— SOURCE DATA —
--

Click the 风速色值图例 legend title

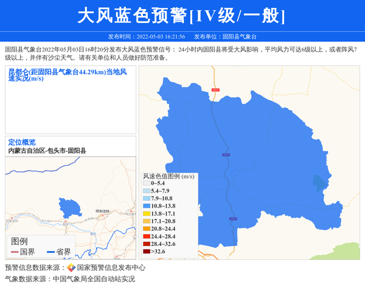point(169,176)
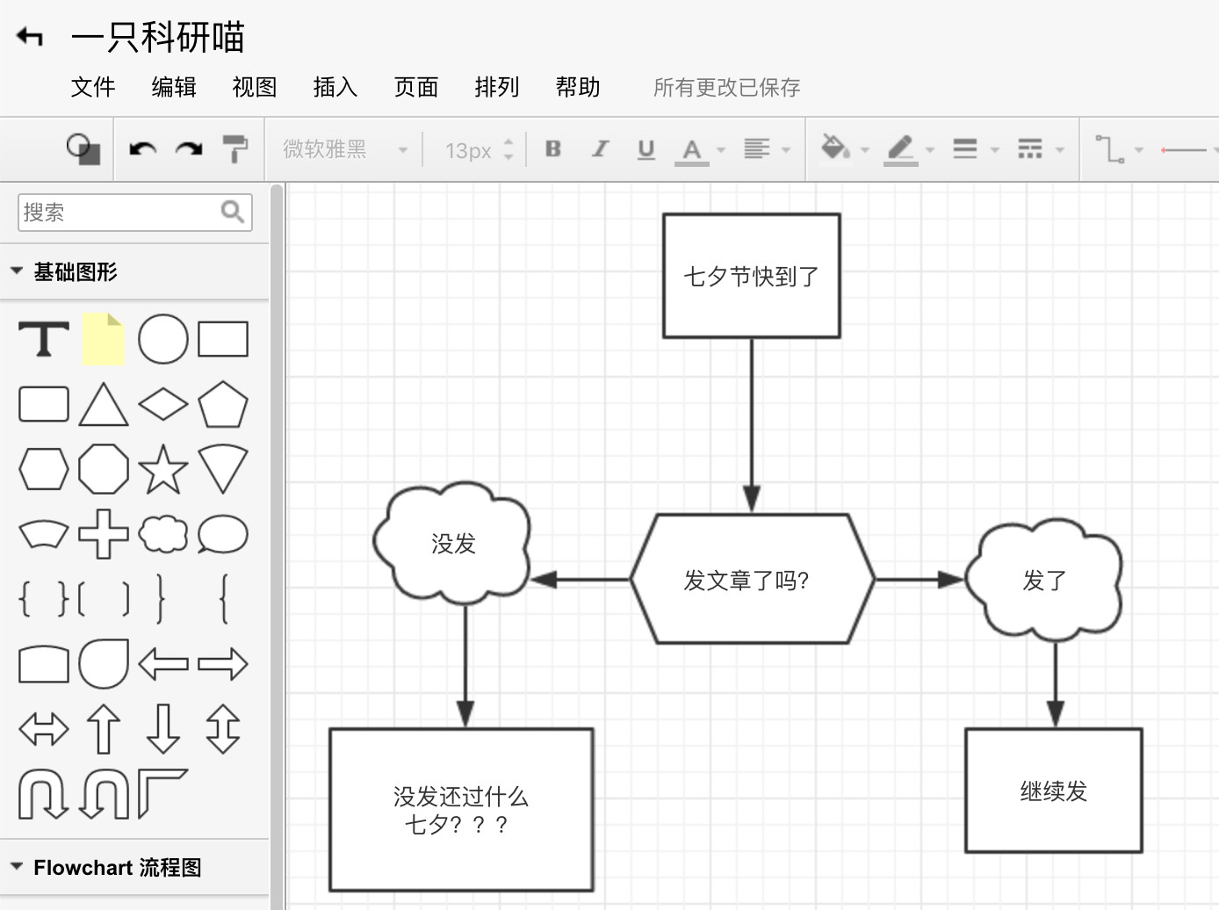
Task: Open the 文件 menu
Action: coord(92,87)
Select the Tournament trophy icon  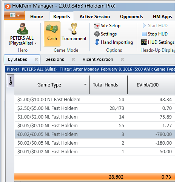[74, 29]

--

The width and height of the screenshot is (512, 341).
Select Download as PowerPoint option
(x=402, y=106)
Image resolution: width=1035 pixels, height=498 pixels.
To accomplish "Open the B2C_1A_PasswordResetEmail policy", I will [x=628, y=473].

--

— WHAT IS BEING ASKED —
Please copy every line of the records above in which "width" appears.

— TASK RESPONSE —
The width and height of the screenshot is (512, 341).
Image resolution: width=1035 pixels, height=498 pixels.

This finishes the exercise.